Gratitude and Creativity: No Room for Perfection

I was struck last night by the realization that I am still bringing my need for perfection to my art/gratitude journal. How ridiculous is that? I’m making space for my creativity, yet I’m trying to control what I produce. I’m leaving pages blank because I don’t have a perfect idea for what to doodle, draw or paint. In trying to open up my life I’m contributing to making it smaller with my deep-seated need to control. How crazy is that?

I understand why therapy – and in some cases antidepressants – is necessary for people suffering from chronic pain or a chronic illness. It is so easy to get lost inside yourself while you try to control the smallest things because your life, your body, is not in your control. It is so easy to lose your awareness because you spend every minute fighting to hold on to your old self instead of creating a new one that isn’t stifled by your new circumstances. It is so easy to try to impose perfection onto an imperfect situation.

I have so many blank pages in my art/gratitude journal because I’ve been combing the internet trying to find the perfect creative ideas to fill its pages. I’ve been searching to see what other people – perfect artistic people – do to fill the pages of their art journals and sketch books instead of listening to and expressing more of my voice. Last night it hit me that I’m wasting my time and making myself feel worse instead of better. In my search for the perfect things I’m comparing myself to others and the person I used to be. And this journal isn’t about perfection.

This journal is about giving myself space for a few minutes – or hours if necessary – each day to express myself. To put on the pages whatever spills out of my mind, even on the days when what shows up doesn’t feel or look like it came from my mind. It’s my space to draw imperfect shapes, doodle imperfect lines, and paint imperfectly matched colours. This space is mine to be free of judgement about whatever it is I might write or create.

Colour Doodled Hexagons

Colour Doodled Hexagons

There is no room for perfection in this space. And I know that each of us inflicted with chronic pain or a chronic illness need to have some space where we can feel free being ourselves whatever that might look like.

 

Imagine Dragons – Radioactive

Gratitude and Creativity: My Heart

I haven’t had an easy life and my illness isn’t making things any easier.

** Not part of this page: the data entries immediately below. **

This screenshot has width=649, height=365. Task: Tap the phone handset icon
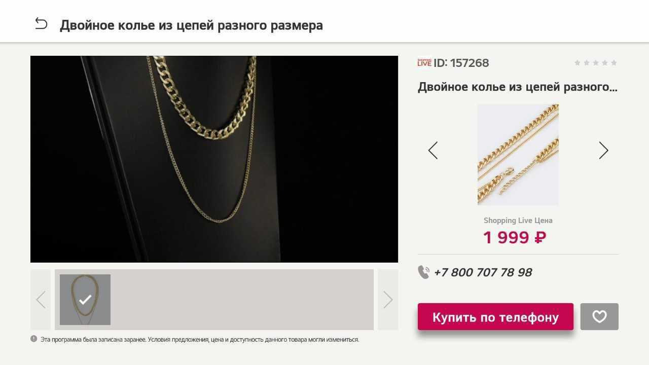coord(423,272)
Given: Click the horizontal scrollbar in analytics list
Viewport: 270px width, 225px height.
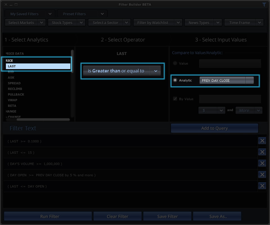Looking at the screenshot, I should tap(39, 120).
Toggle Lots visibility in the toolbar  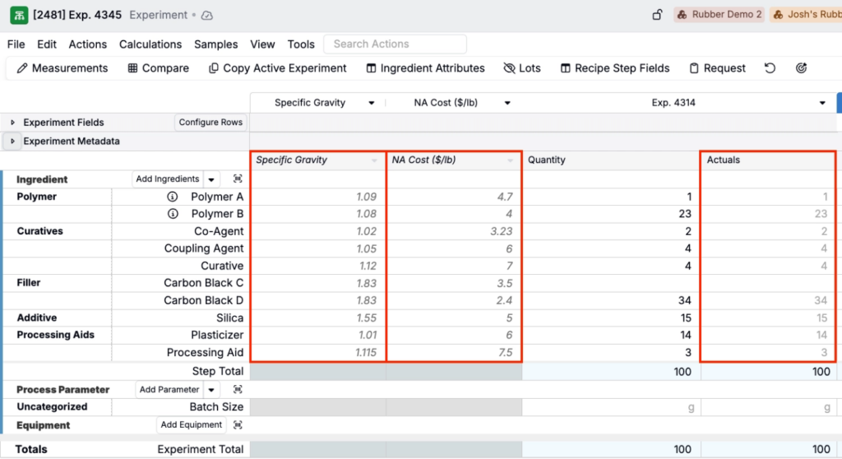click(522, 68)
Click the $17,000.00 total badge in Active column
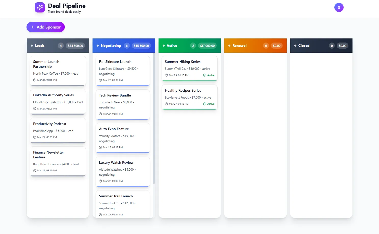This screenshot has width=379, height=234. 207,46
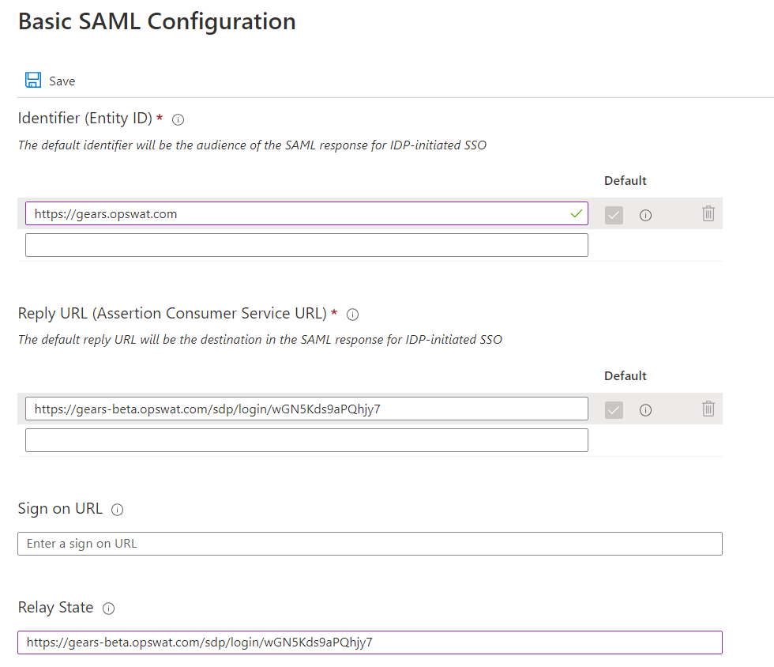Click the info icon beside Sign on URL

coord(117,510)
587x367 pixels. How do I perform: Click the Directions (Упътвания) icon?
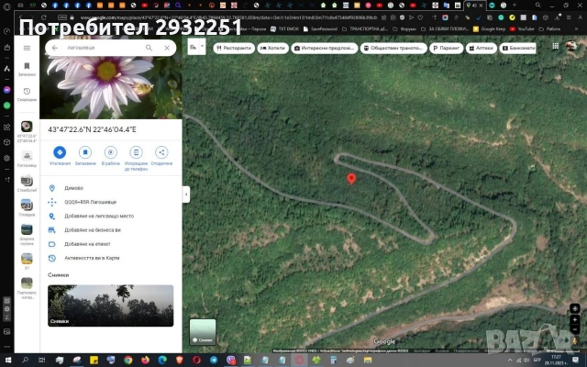(60, 152)
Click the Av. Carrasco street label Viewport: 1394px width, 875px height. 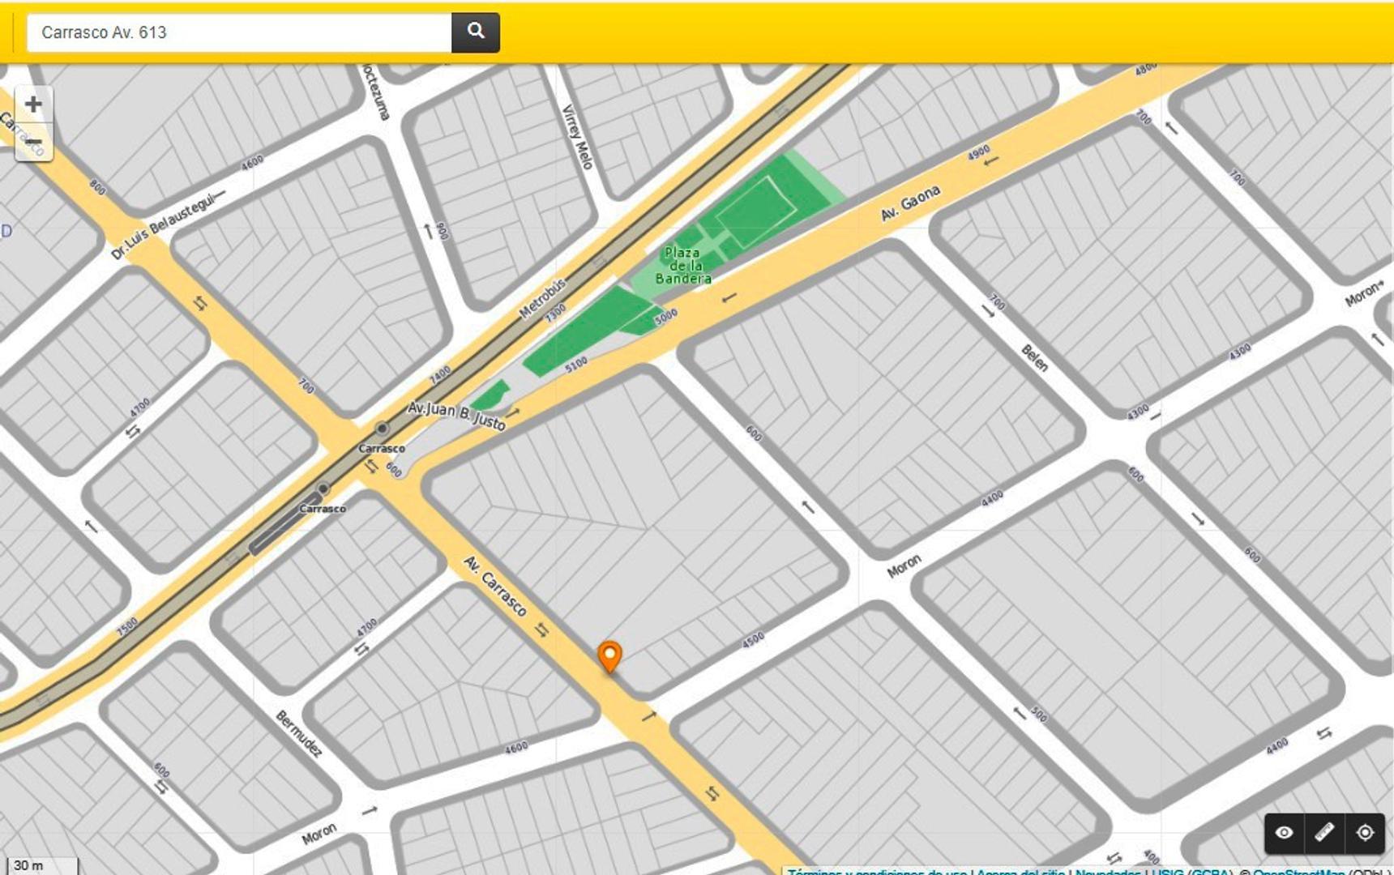495,586

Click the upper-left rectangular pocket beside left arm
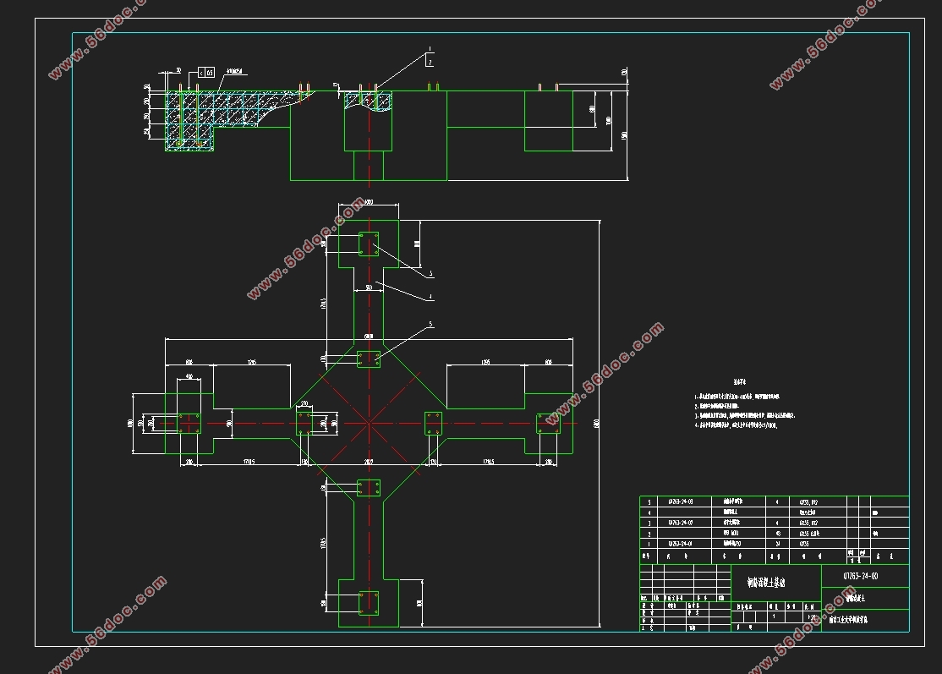click(252, 386)
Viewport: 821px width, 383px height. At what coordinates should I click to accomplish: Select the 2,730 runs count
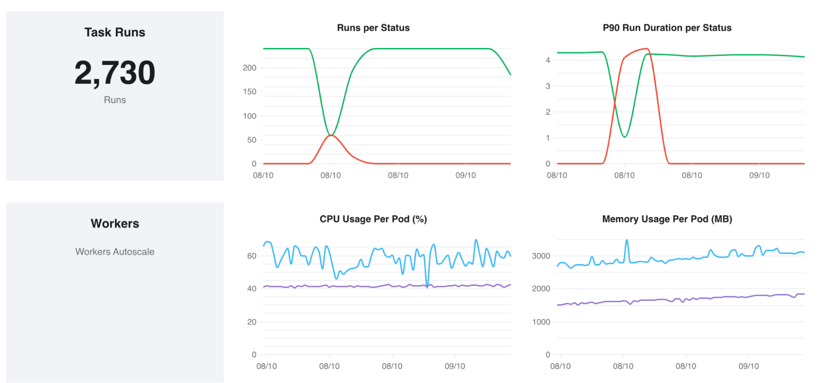(115, 73)
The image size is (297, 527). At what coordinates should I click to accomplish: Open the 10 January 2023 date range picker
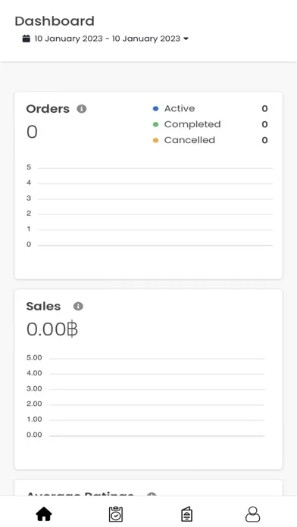(105, 39)
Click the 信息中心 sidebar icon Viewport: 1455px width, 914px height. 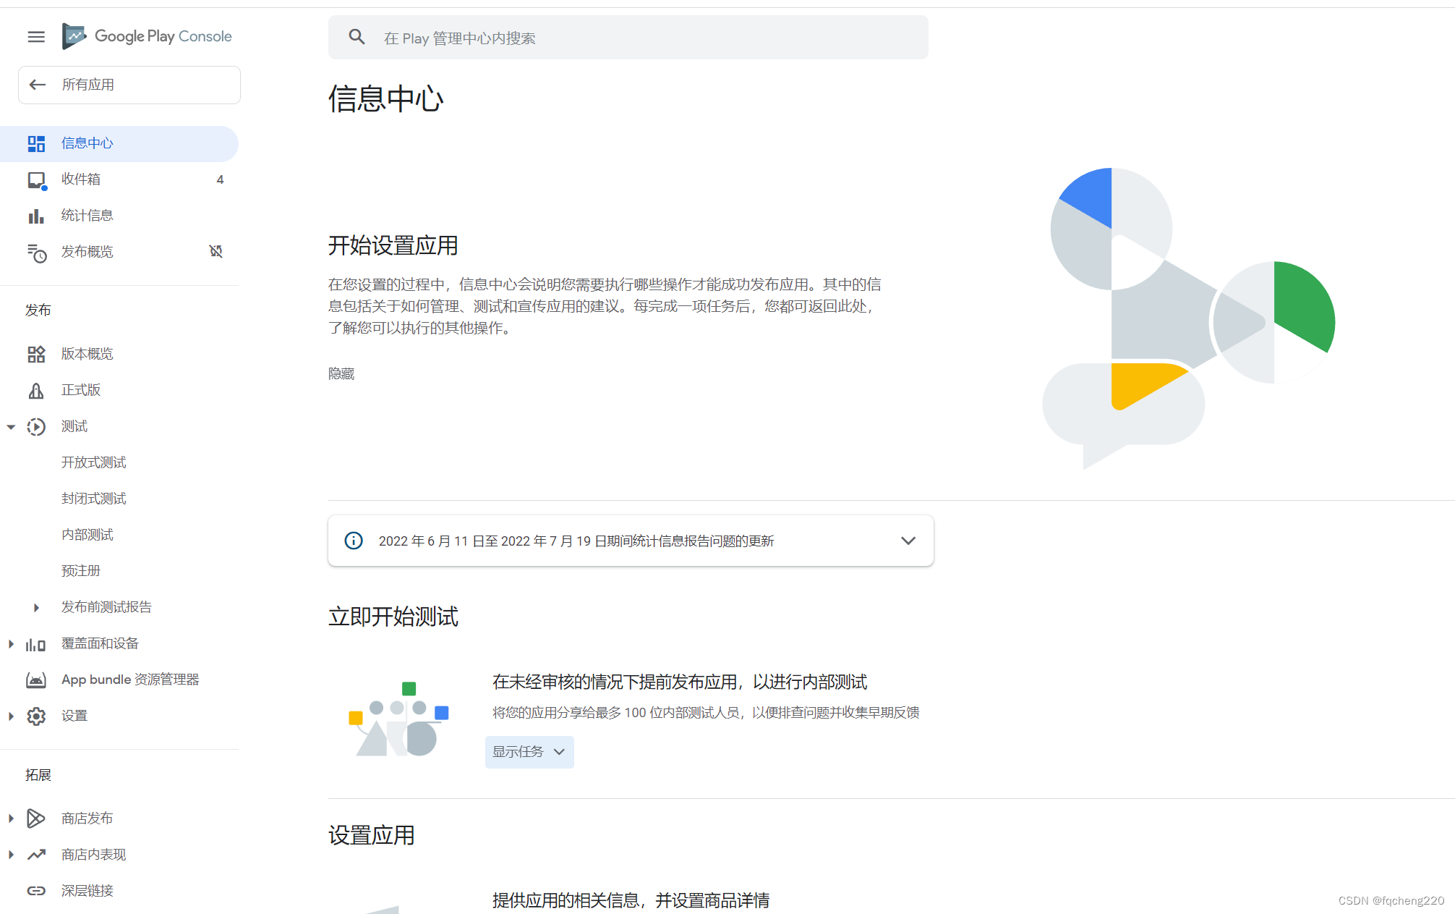click(35, 142)
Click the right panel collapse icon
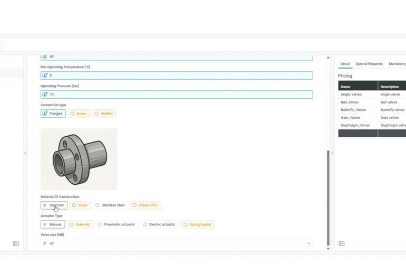This screenshot has width=406, height=264. pyautogui.click(x=342, y=243)
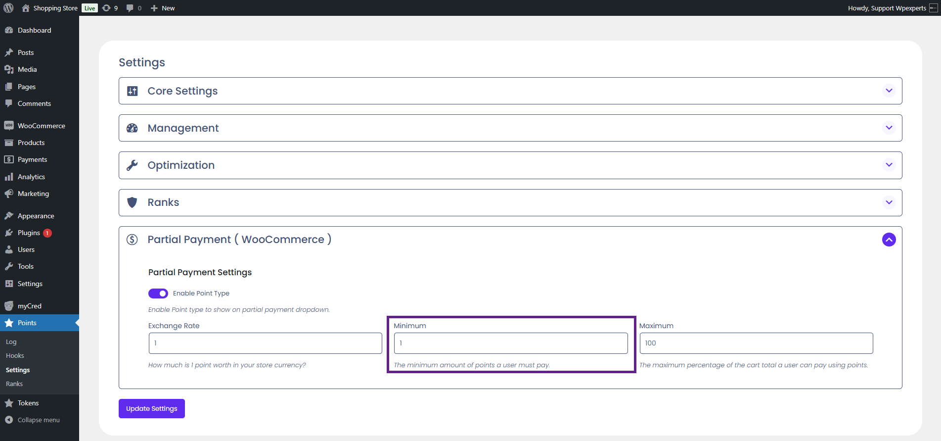Click the WordPress logo icon
The height and width of the screenshot is (441, 941).
tap(8, 8)
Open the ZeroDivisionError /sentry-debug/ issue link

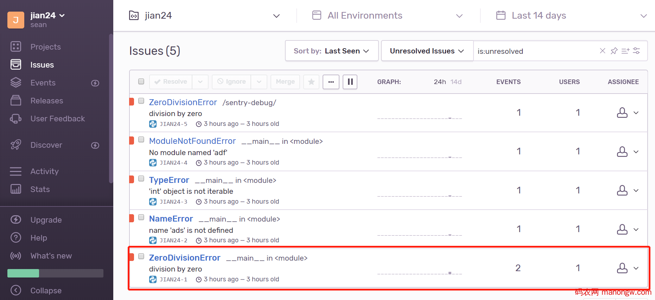pyautogui.click(x=183, y=102)
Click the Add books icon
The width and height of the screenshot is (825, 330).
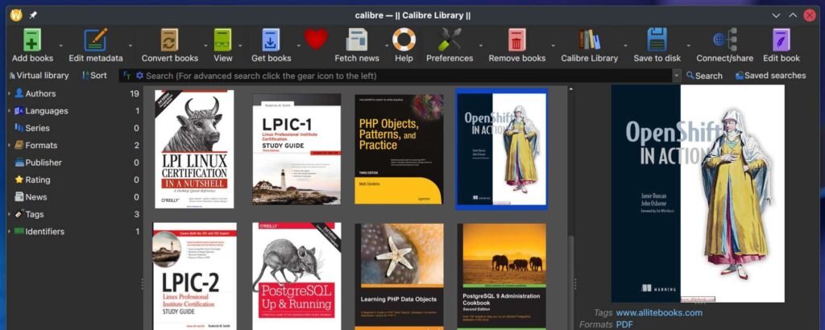click(x=32, y=40)
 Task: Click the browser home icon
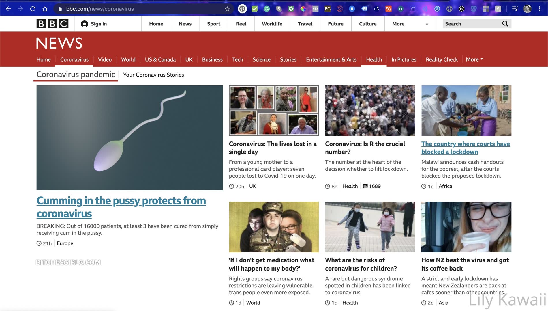pyautogui.click(x=45, y=9)
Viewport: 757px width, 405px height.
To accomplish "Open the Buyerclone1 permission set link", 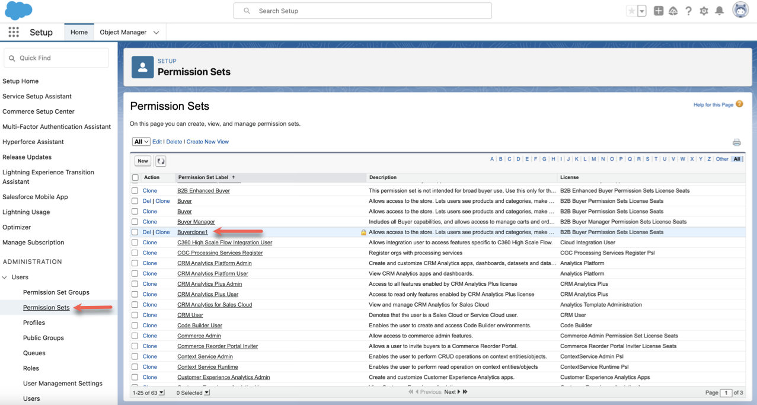I will click(x=192, y=232).
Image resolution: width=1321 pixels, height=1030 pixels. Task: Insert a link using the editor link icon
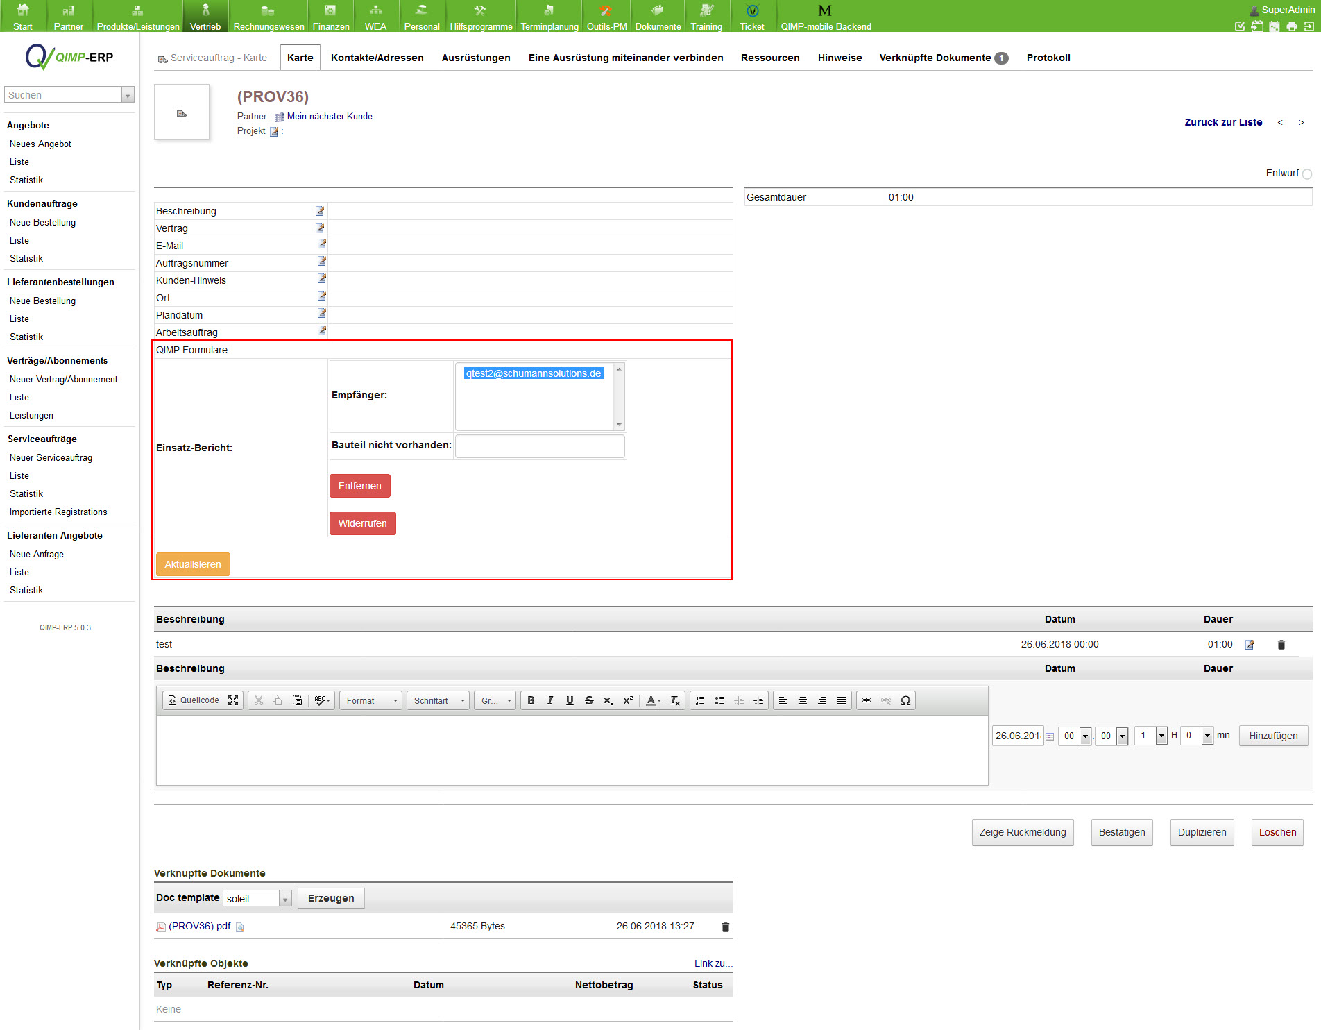867,701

But regardless of the terrible things that have visited my life – even now when I am in pain – my heart always rises above and holds on to goodness. My heart can share and receive love. My heart holds hope and happiness. In fact, my heart continuously grows love and happiness that I can share with others.

I know that love exists in the world for me. It is unconditional, and it makes me feel special and worthy. Because I know I am loved I feel grounded and connected. Knowing this love for me is in the world makes me feel more like a part of the world and that I belong in it. Being loved makes me feel hopeful about life.

For these things I am truly grateful because my heart is always full.

 

Eurythmics – There Must Be An Angel (Playing With My Heart)

Gratitude and Creativity

Before my illness arrived I had some creative pursuits that I tried to commit time to daily. I wrote poetry. I walked around with a point-and-shoot camera and/or my iPhone all the time to make certain I never missed capturing a beautiful moment – flowers, sunsets, the movements of the city – then I used the images I captured to create graphic art. I painted – not very well – but my creations pleased me and the few friends who saw beauty in them.

Now I struggle to do any of those things. I am unable to do any of them with the same frequency, or at all. The constant weight of pain medications on my brain has reduced writing creatively to a slow trickle, which means I haven’t written many poems recently. Because of the pain I can’t go for walks when I want to take pictures of the active world and changing seasons outside my apartment. I have been trying to replace these creative things with activities I can do within the walls of my apartment without too much cerebral or physical effort.

Recently, while clicking through boards on Pinterest I found a creative project – art journaling. It does not require much effort and I decided to add my own twist. I’m combining creativity with gratitude. Each day I write about something for which I am grateful. Then – if I’m alert enough or not feeling too much pain – I sketch shapes or practice Zentangle doodles. I use coloured pencils and markers to draw and fill in the shapes I sketch, or I can paint the pages with water-colour paints. I’ve even written a few poems.

I have found a way to re-ignite my creativity while focusing on positive things. And, I am putting all of these things in one place where I can flip through the pages any time I need remind myself of about the good things that are in my life.